File access was more work then I expected, NaCl file and download API just didn't work correctly and it took me ages to find the right order of commands. I wrote once code that embed a zip file into an exe – but I don't think that this will be an option in real applications – and I wanted to demonstrate a real application – so I worked more and got it to work. I download the files and save them to the browser cache to save time the second time you open the page with the NaCl exe.


Here is the result of all my work – a webpage that shows off the OGRE sample browser.

All the OGRE code I wrote for this is checked in to OGRE's trunk.

Running the sample browser with Google Chrome beta isn't simple; you have to add flags, environment variables and such. Moreover - Google Chrome warns you if you have nexe files that they are risky and recommend you to delete them! Renaming the extension to anything without the substring "exe" solves the issue and the NaCl plug-in still works.

Google people that are reading this long post, if you got to this part you care about NaCl, and if that is true, mark my word - you need to make thing easier!

I have posted the link in twitter and it seems to work on most windows machines. I did found out about some issues:
A 32bit XP computer gets a blue screen every time you start the second sample.
A 32bit win7 computer doesn’t start the nexe with a "bad ELF file" message.
A 32bit OSX mac doesn't load the nexe without any reason or error.
The download sometimes doesn't work without any reason.
The progress callback from the nexe download only return in 0% and 100%, that is not so good when the nexe file size is 20MB. I think I can workaround this by downloading the file in javascript – with progress, then using it and it will be in the cache.
Here are some open issues I still have:
I need to output the resource files download progress.
The mouse wheel doesn't work – seems something easy to fix.
I want to write a new OGRE Archive to download files using the NaCl API, that also check hash codes, basically something that will allow you to only download the used files on the fly – to reduce loading time.
A big issue – unlike OpenGL – NaCl version on OpenGL ES 2 can have "lost device" issues, if the screen saver is up, the computer goes to sleep or you lock the screen – you lose your context and need to recreate the window and all of the resource similar to what happens in DirectX 9 on XP. Seems like hard work, moreover I don’t see how I can support render to texture results and such.
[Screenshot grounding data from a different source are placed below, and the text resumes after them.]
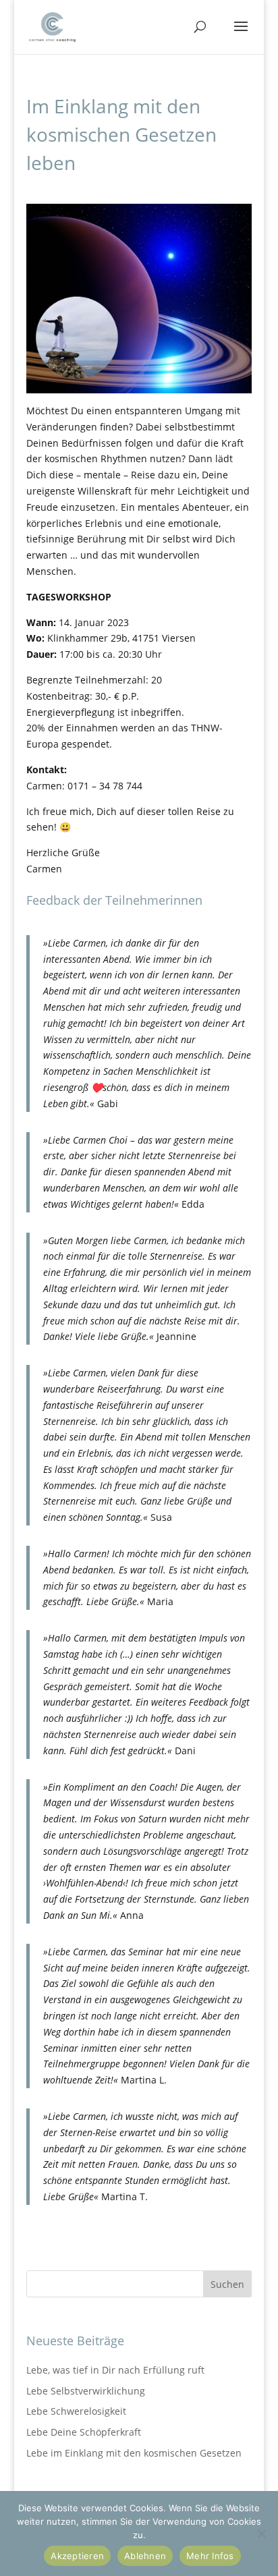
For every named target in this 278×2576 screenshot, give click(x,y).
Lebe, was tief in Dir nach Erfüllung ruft (115, 2369)
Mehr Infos (210, 2555)
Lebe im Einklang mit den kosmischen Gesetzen (134, 2452)
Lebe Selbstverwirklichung (85, 2390)
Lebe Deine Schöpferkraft (83, 2432)
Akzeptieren (77, 2555)
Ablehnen (145, 2555)
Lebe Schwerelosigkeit (76, 2411)
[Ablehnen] (261, 2533)
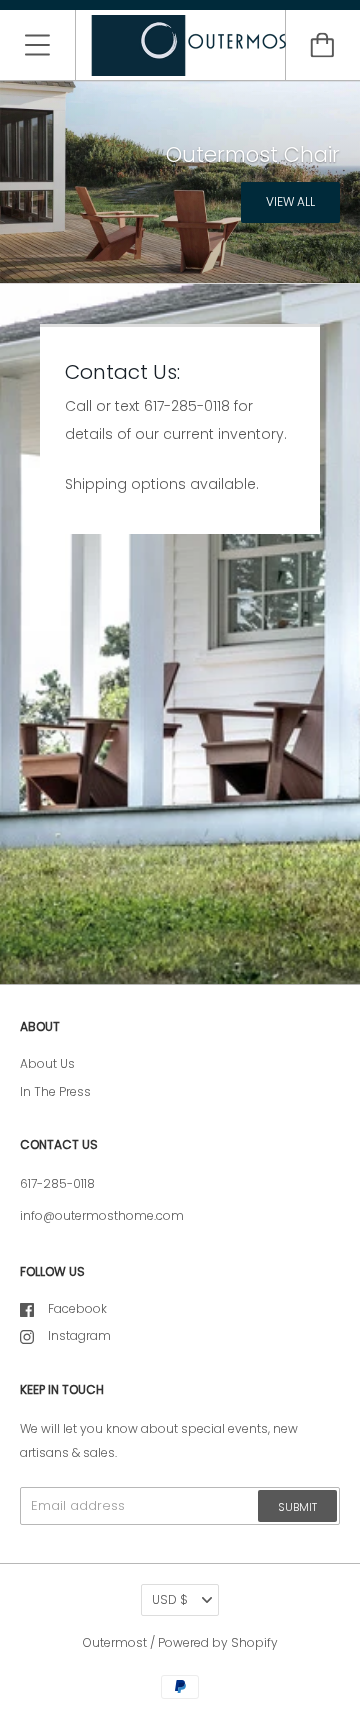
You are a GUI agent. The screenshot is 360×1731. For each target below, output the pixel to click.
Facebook (77, 1308)
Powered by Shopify (218, 1642)
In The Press (55, 1091)
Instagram (79, 1335)
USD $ (170, 1599)
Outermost (115, 1642)
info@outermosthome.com (102, 1215)
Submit (297, 1507)
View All (290, 201)
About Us (47, 1063)
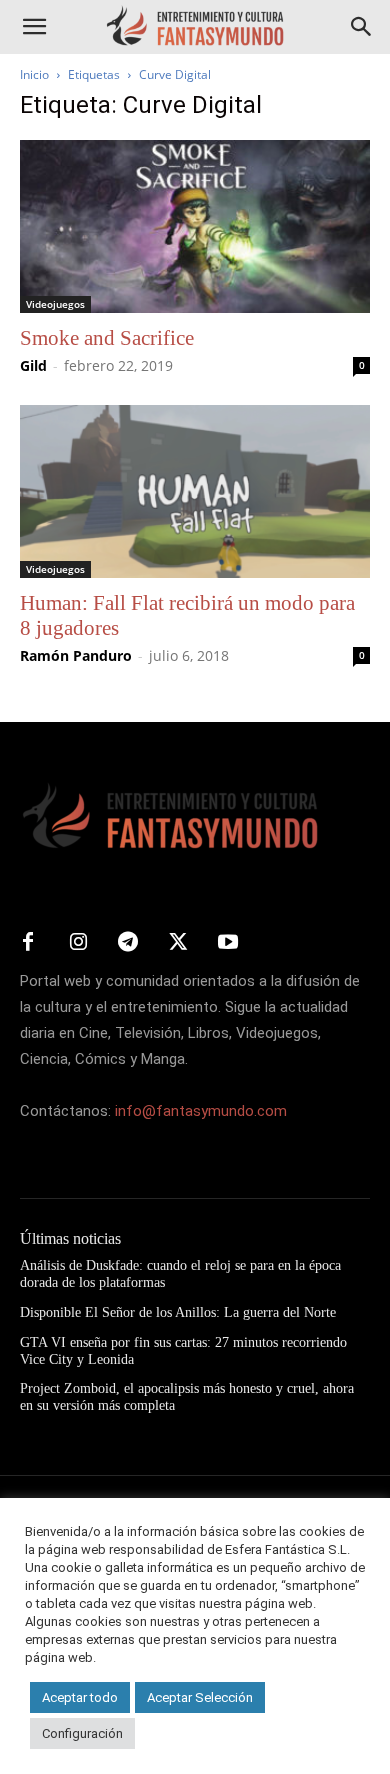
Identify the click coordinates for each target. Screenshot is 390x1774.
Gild (33, 365)
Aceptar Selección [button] (200, 1697)
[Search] (362, 27)
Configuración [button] (82, 1733)
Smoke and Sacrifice (107, 338)
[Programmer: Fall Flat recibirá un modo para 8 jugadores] (195, 491)
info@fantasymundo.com (201, 1111)
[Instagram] (78, 943)
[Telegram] (128, 943)
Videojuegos (55, 304)
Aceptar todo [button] (80, 1697)
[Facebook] (28, 943)
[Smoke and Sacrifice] (195, 226)
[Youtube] (228, 943)
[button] (34, 27)
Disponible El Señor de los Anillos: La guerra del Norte (178, 1312)
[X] (178, 943)
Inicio (34, 74)
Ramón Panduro (76, 655)
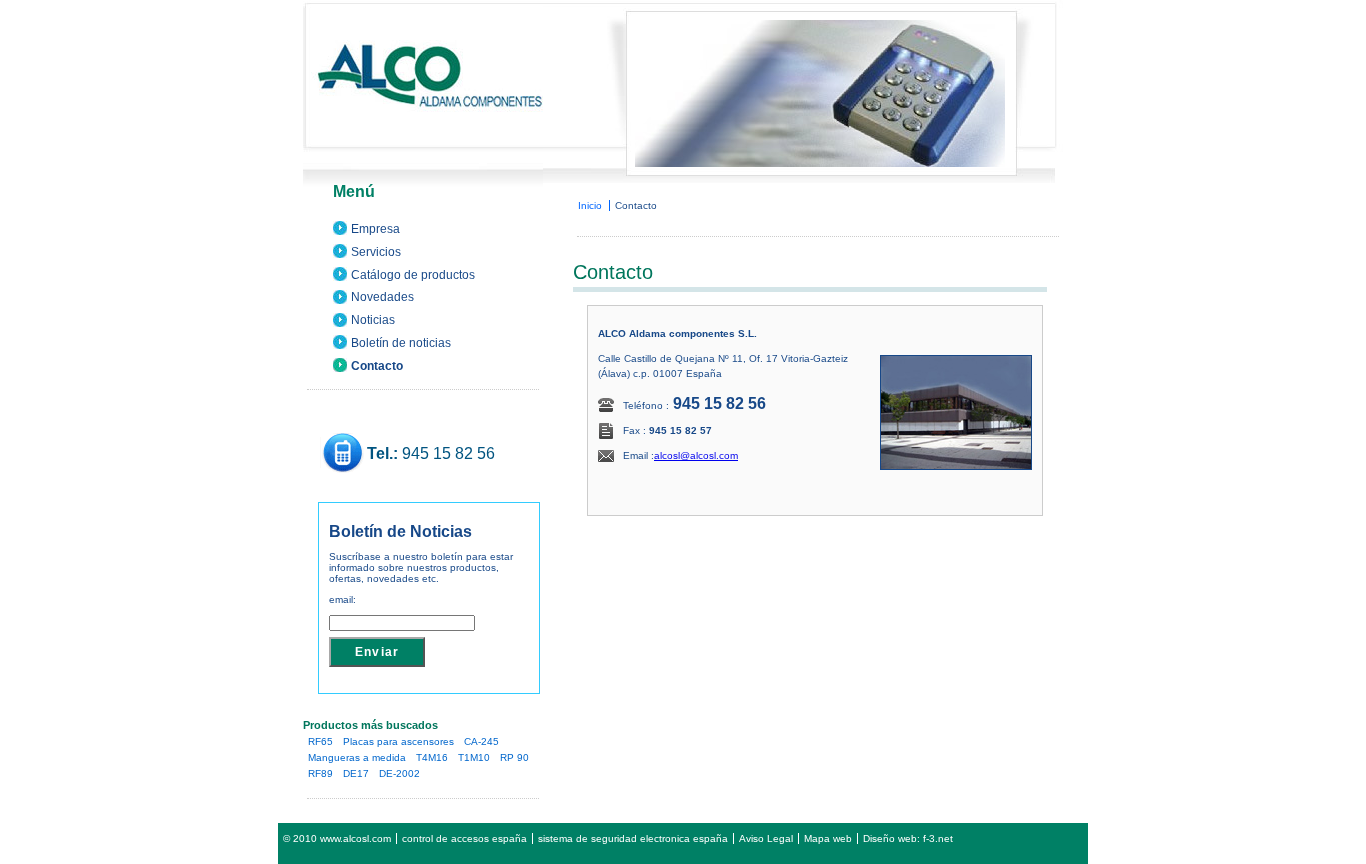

I will be happy for any help with this port. Feel free to contact me and offer it.

I guess that some of you will want to compile OGRE for NaCl.

For nun-linux people – I was able to compile OGRE using cmake with gcc output by changing the cmake parameters releated to gcc to use NaCl tools (they are the same names as in gcc but with "NaCl_" prefix). You will also need to mix in the dependencies compile, but if you are a Linux person - I guess you know what to do. Try to get it working on your own for now, I don't think I will get to it in the near future. I will be happy for any related patches.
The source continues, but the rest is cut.